Qualche esempio. Il primo racconto è la confessione di un delitto – un racconto brutale e sarcastico, il cui protagonista non fa sconti al com’eravamo, visto quello che poi in molti saremmo diventati.

Il secondo testo è il resoconto tragicomico delle vacanze di un gruppo di amici nelle isole del Sud e sono ragazzi pronti a tutto, specialmente a cacciarsi nei guai, per una storia di spaccio, addirittura con la mafia.

Il terzo racconto si apre su una condizione che pare promettente e oltre modo invidiabile: il protagonista è un ragazzo che ha 15 anni nel 1977 e il compito di iniziare una ragazza all’erba. Qualcosa che potrebbe abbattere almeno per qualche minuto “le porte del tempo e dello spazio”. Ci riuscirà?

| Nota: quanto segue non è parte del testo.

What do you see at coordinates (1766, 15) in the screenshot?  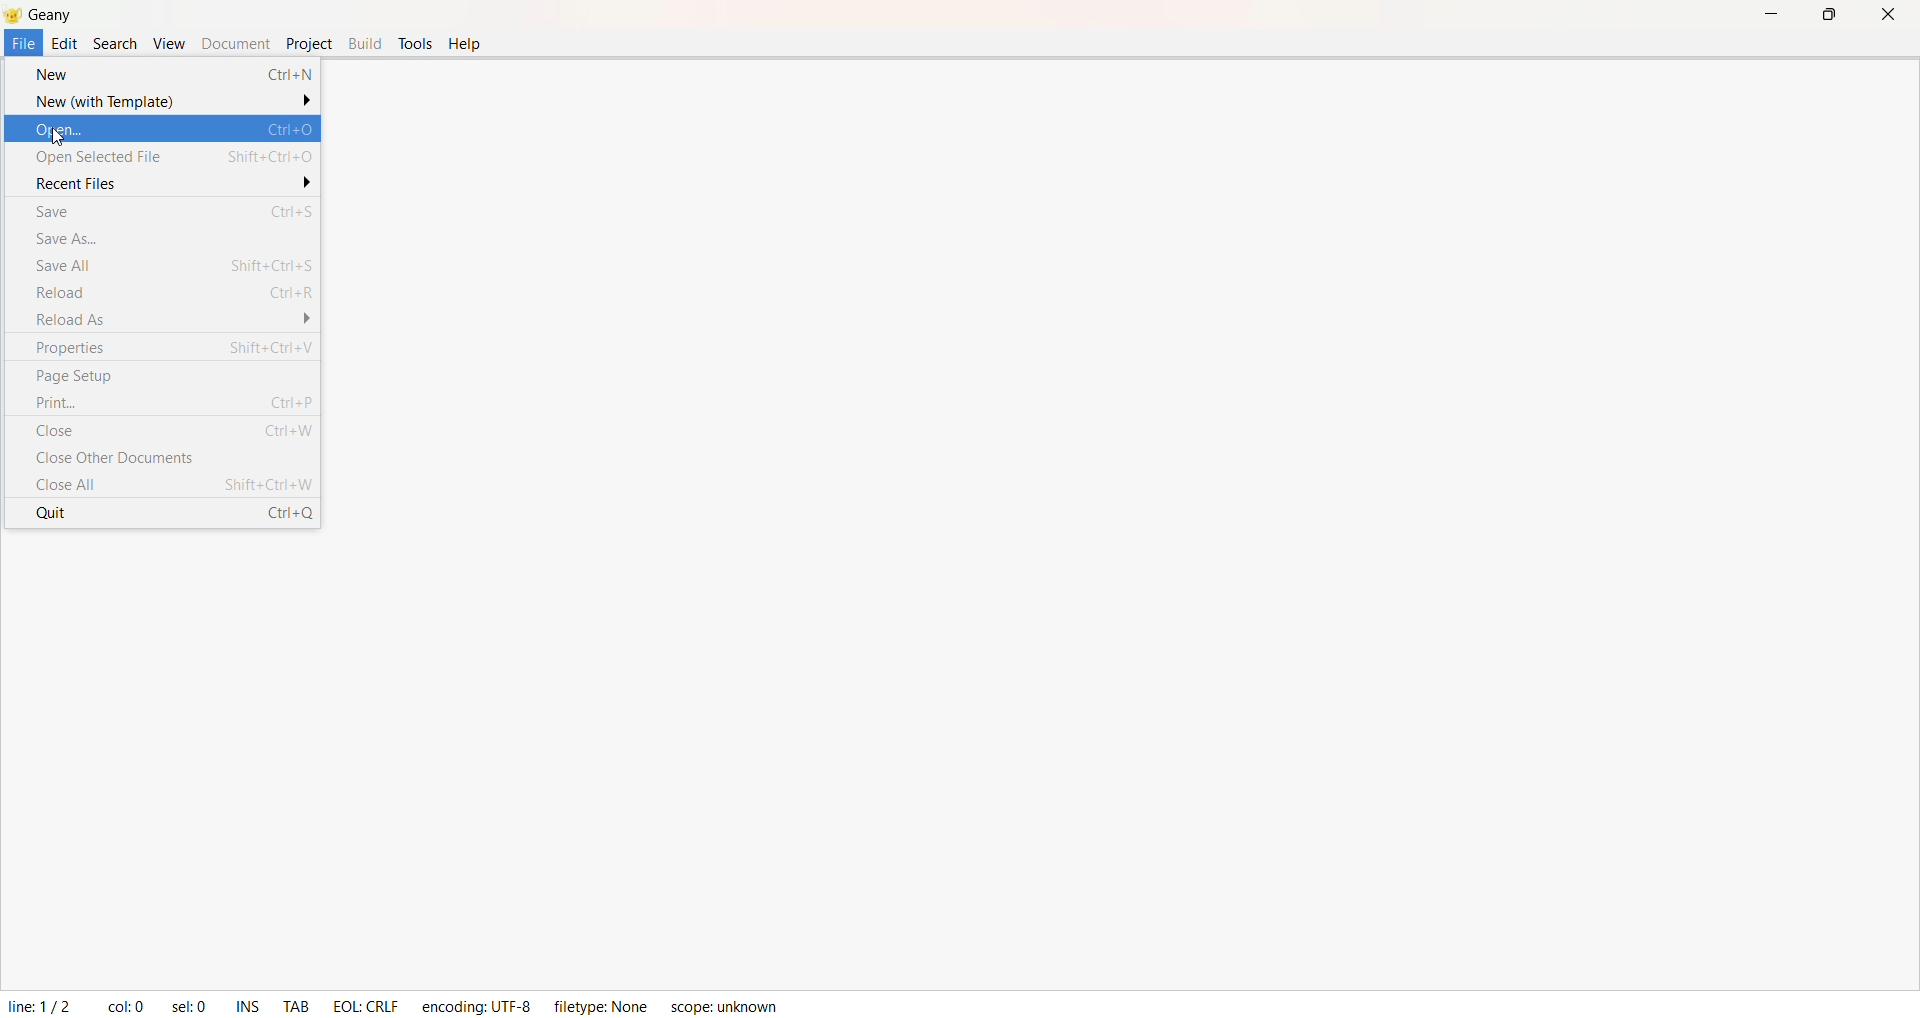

Oppure finirà come altri personaggi di Cicinelli, alla deriva, magari smarriti in una loro leggenda sfigata – vedi la spassosa avventura e il terribile destino di Mario il perso in una prosa vagamente celatiana.

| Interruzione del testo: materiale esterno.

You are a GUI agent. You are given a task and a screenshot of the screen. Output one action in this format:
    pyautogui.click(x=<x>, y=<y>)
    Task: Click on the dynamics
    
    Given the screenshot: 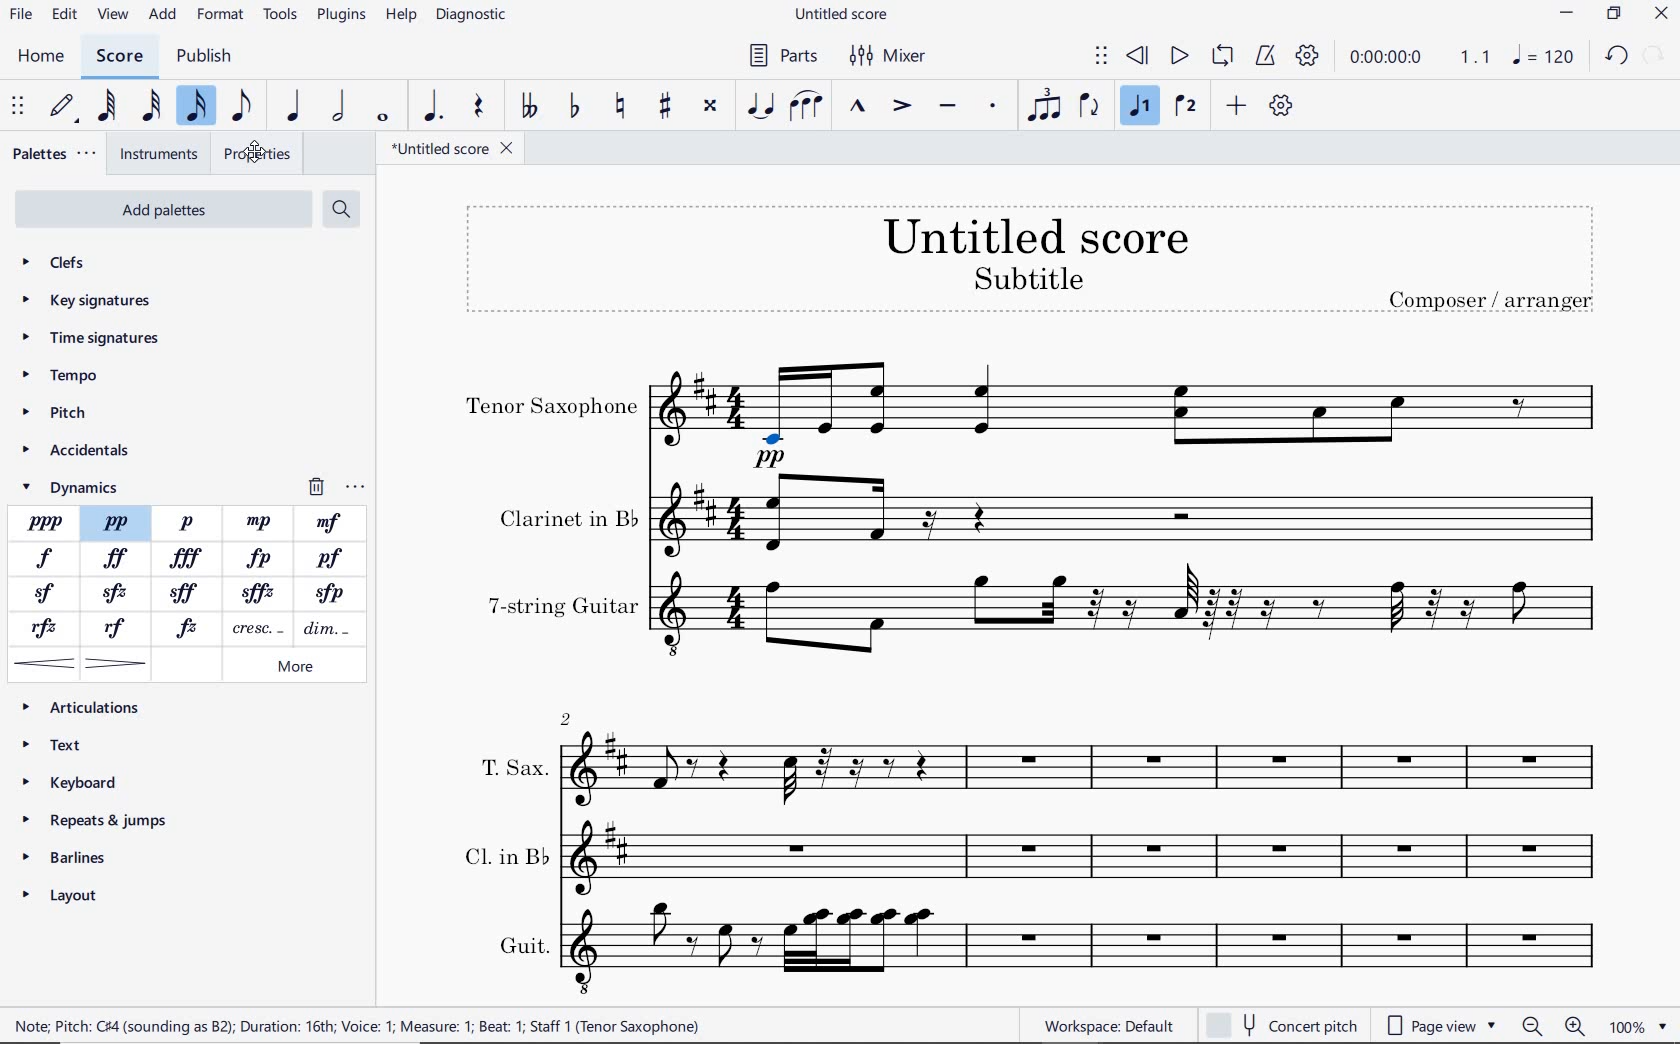 What is the action you would take?
    pyautogui.click(x=78, y=486)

Mario Er Perso insieme a Er Cannuccia ricompare (per fortuna!) in un altro racconto (Perso in Marocco): è in una trasferta africana, partita da Roma Sud, per un acquisto di fumo che dovrebbe mettere tutti a posto per un po’… Dal primo Celati, si passa alla migliore commedia all’italiana, tagliata col trash sgangherato e irresistibile dei B movies. Appunto: si ride molto, mentre si legge Cicinelli.

Cicinelli
Gianluca Cicinelli

Se conoscete l’abilità di scrittura di Gianluca giornalista, ne scoprirete un’altra. Cicinelli si lascia libero dal dovere di informarci per andare dietro disinvoltamente e liberamente a se stesso e alle sue invenzioni. Troverete il suo consueto timbro ironico, ma non bonario, e forse vi stupirete nel sentirlo a tratti duro e sprezzante e, anche se non c’è stata la rivoluzione, sempre lucido e orgoglioso del cammino fatto (insieme ai suoi personaggi, soprattutto quando si tratta di perdenti di cui non parla mai nessuno, sul web, sui giornali e pure alla tv). A proposito: ma perché in mezzo a tanti articoli e inchieste, Cicinelli ha scritto un libro di racconti? La spiegazione si trova forse in Chi l’ha detto che il fuoco non sa leggere, il bellissimo testo finale, che non è soltanto un gioco di bravura: si tratta di trenta pagine che camminano, in un pericoloso e incantato equilibrio, tra il tutto e il vuoto. Applausi.